Los de Aldo eran más confusos, aparte del hecho de que había convencido a Adalbert de que se fuera con él a las orillas del Adriático y acabara allí el año 1922, rico en acontecimientos. La Navidad celebrada en compañía de tía Amélie, de Marie-Angéline, de Guy Buteau, de Celina y de Zaccaria sería más agradable que en cualquier otro lugar y Aldo, desencantado, sentía una gran necesidad de ternura familiar. Después, si el estado de sus negocios lo permitía, quizá volviera a Londres con su amigo para tratar de completar el itinerario de la Rosa de York, cuya última desaparición se remontaba tan sólo a diez años atrás. Diez años que parecían poca cosa en comparación con décadas de oscuridad. Desgraciadamente, el último hilo conductor parecía roto, pues el sastre Ebenezer Lévi no había vuelto a su establecimiento de Whitechapel, lo que preocupaba a su vecina.

—Empiezo a creer que le ha sucedido algo —les confesó a los dos hombres la última vez que pasaron por allí.
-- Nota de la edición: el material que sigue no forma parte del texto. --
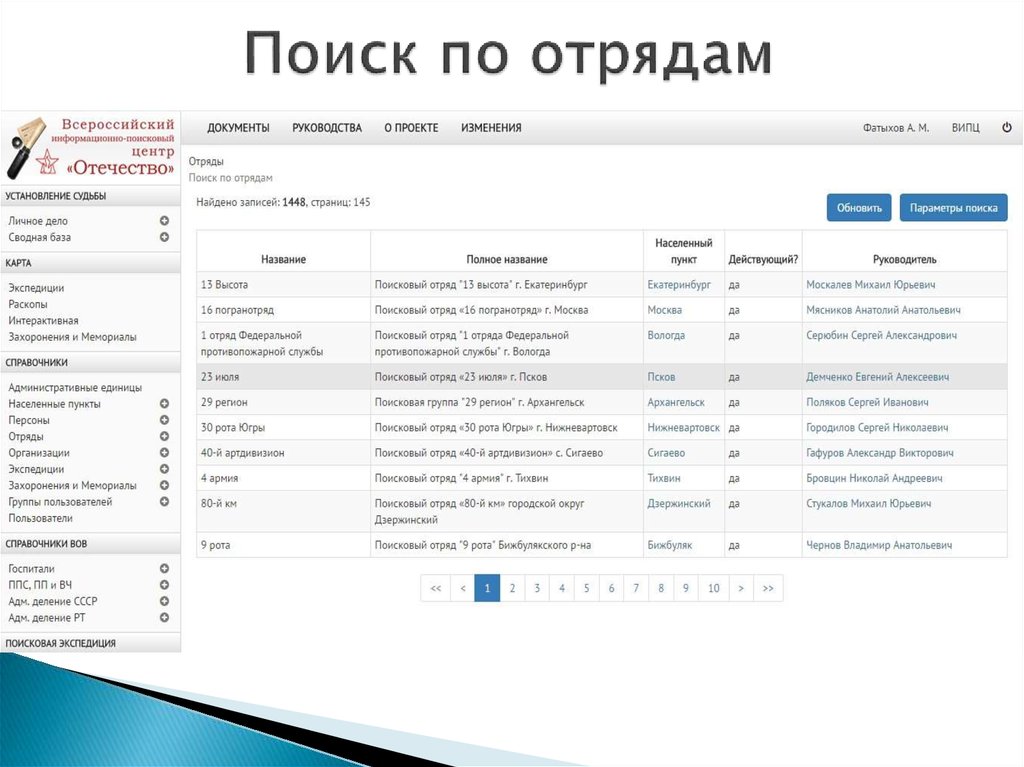This screenshot has height=767, width=1024.
Task: Open the Руководства menu item
Action: point(327,128)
Ellos también empezaban a creerlo, y la bruma del desaliento los envolvía lentamente. Esta vez, sin embargo, Adalbert le dio su dirección a la vecina —acompañada de un par de billetes—, aunque especificando claramente que, en caso de que Ebenezer regresara, no debería mencionar su paso por allí bajo ningún concepto.

—Me voy a Francia a pasar las fiestas —añadió—, pero si cuando regrese en enero me da noticias suyas, vendré a verla. Se trata de un asunto más importante de lo que le dijimos en nuestra primera visita y le interesa guardar silencio, pues eso tal vez nos permita resolverlo de modo favorable.
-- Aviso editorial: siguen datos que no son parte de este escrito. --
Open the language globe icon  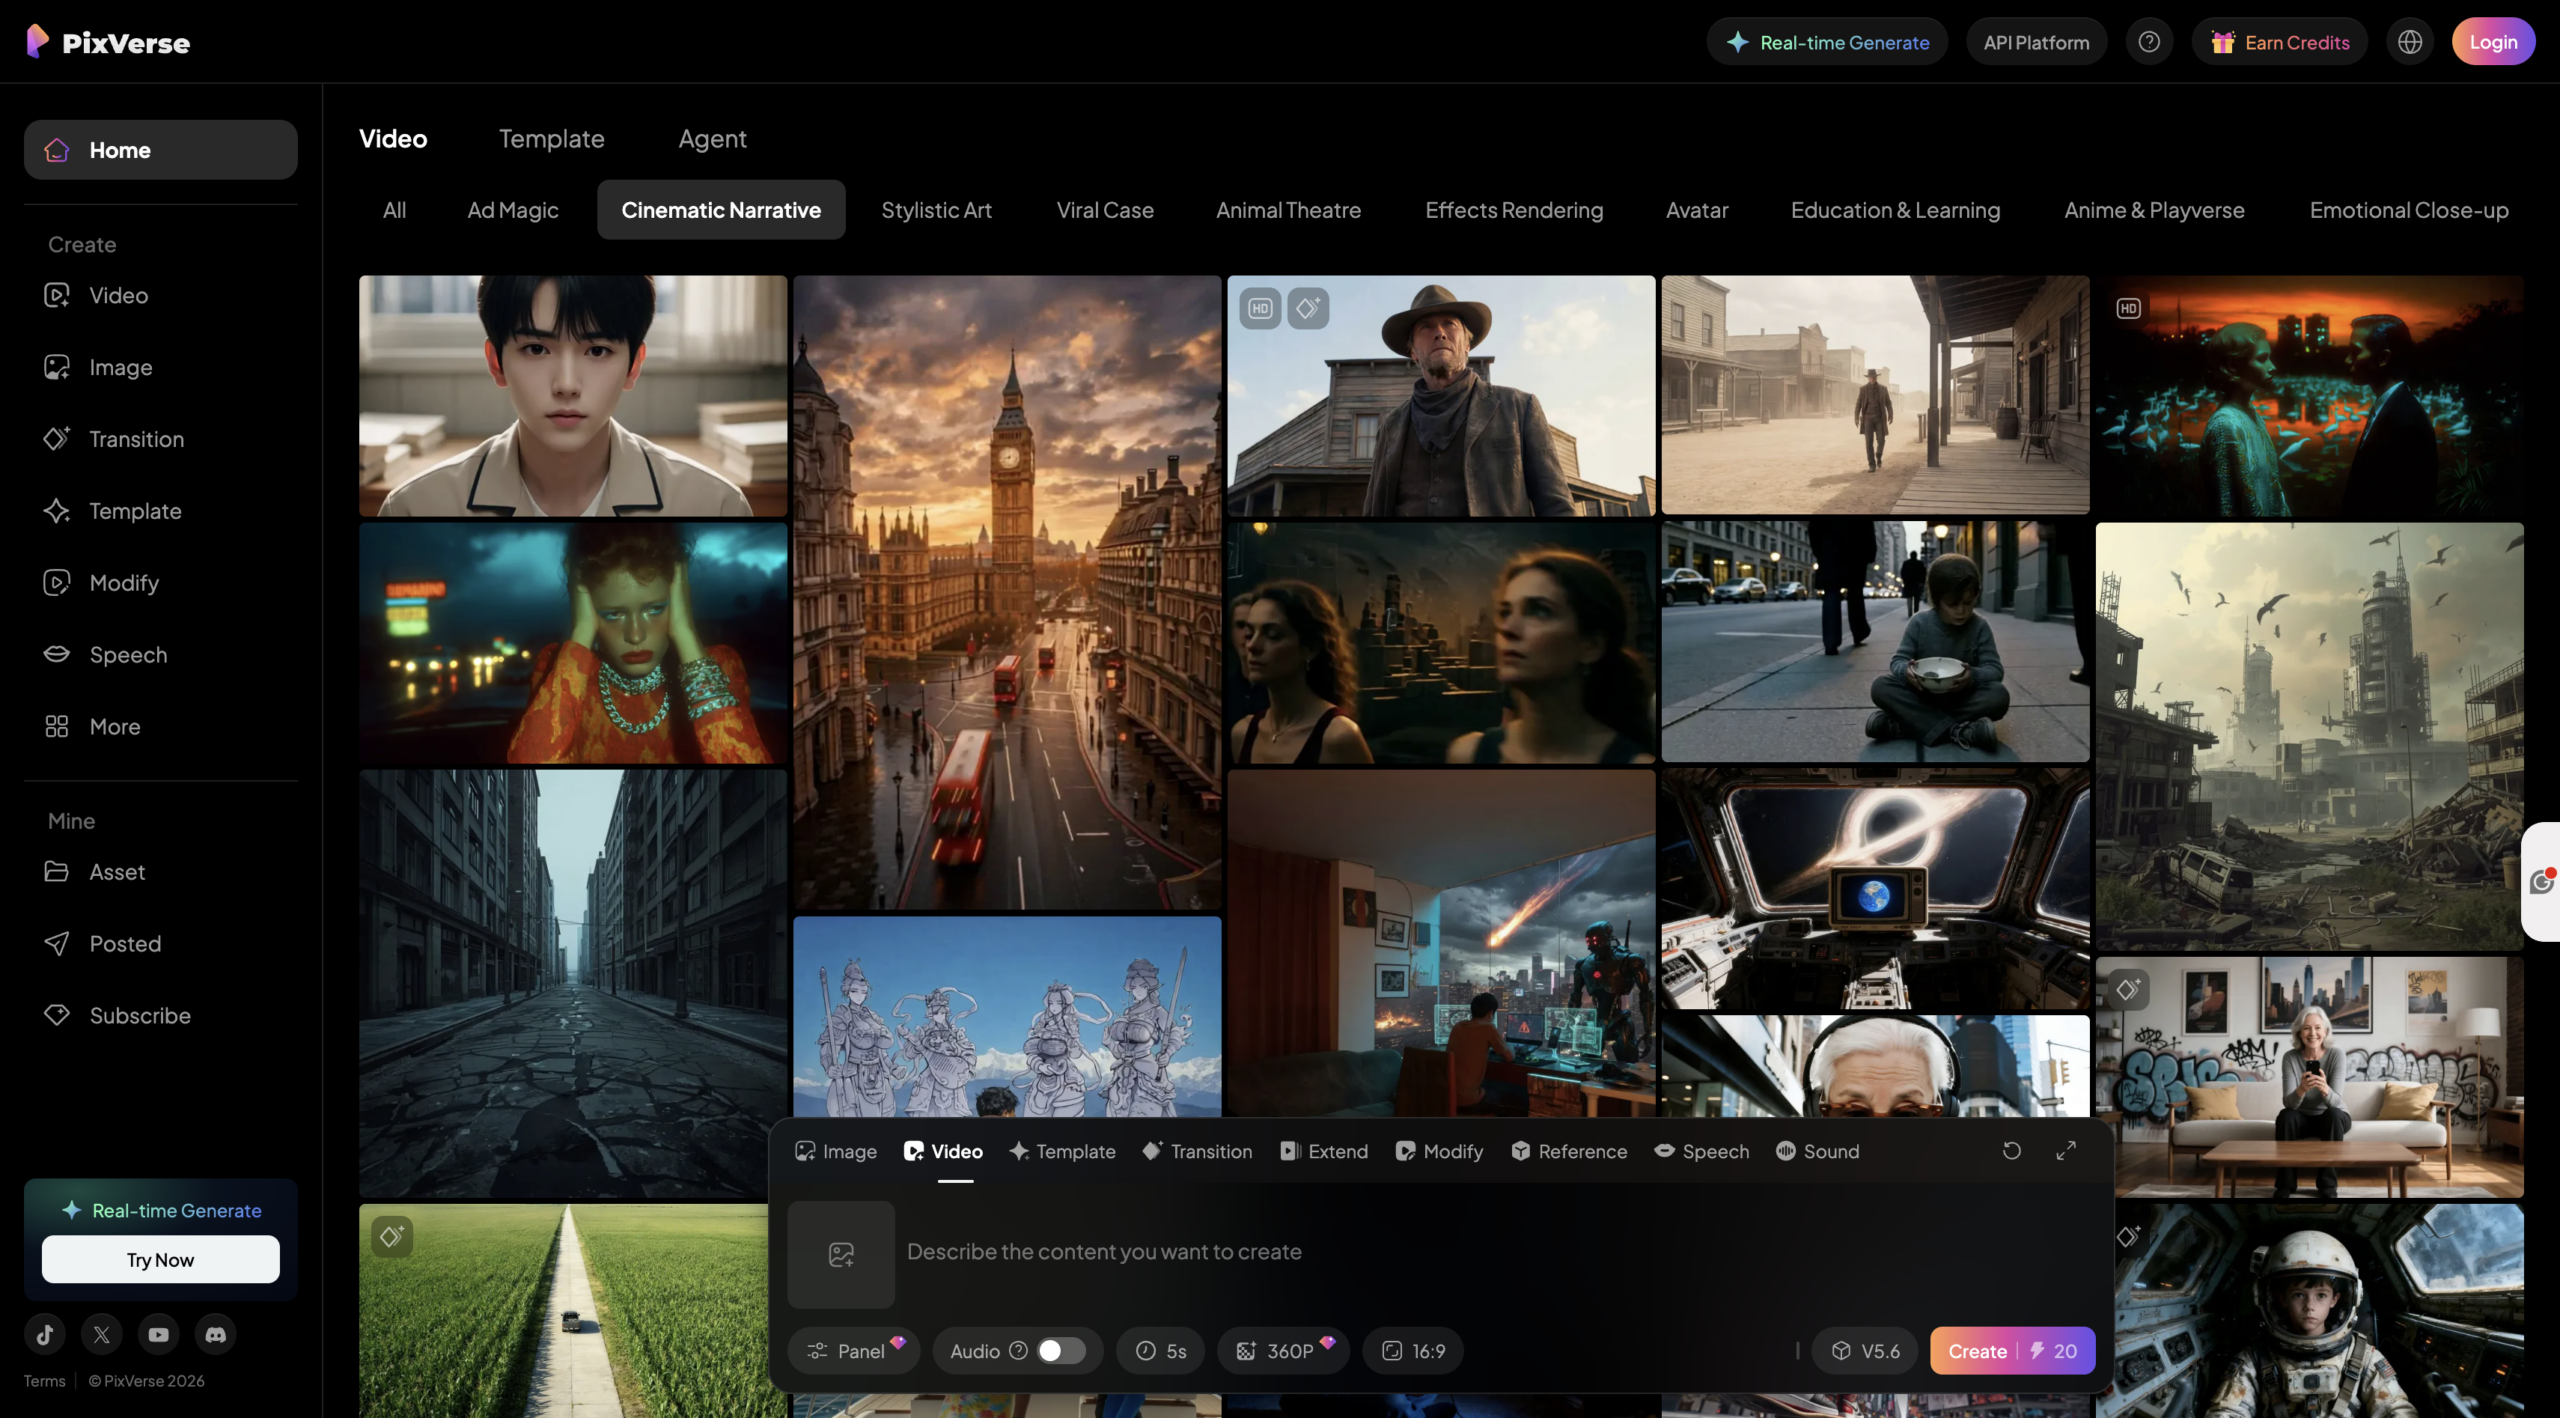click(2410, 42)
Convencida de que una bonita suma podría recompensar su celo, la vecina juró todo lo que le pidieron.

(Y si no aparece? —preguntó Aldo—. ¿Qué haremos? No podemos pasarnos la vida aquí.

—Consultaremos a Simon y, si está de acuerdo, quizá podríamos informar a nuestro amigo Warren de esta desaparición. Él cuenta con medios que nosotros no tenemos.

—En tal caso, habría que decirle la verdad.

—Quizá no toda, sino sólo una parte. Ya veremos cuando llegue el momento.

Entre tanto, una tarde grisácea, el coche conducido por un Théobald digno y sobrio, como corresponde a todo sirviente de gran casa, atravesó las oscuras y severas afueras del sudeste de Londres y tomó la carretera de Dover, que, pasando por Rochester y Canterbury, cruzaba todo Kent en sentido longitudinal. La residencia campestre de los Saint Albans estaba situada en los alrededores de Ashford, al sur de la sede episcopal más importante de Inglaterra.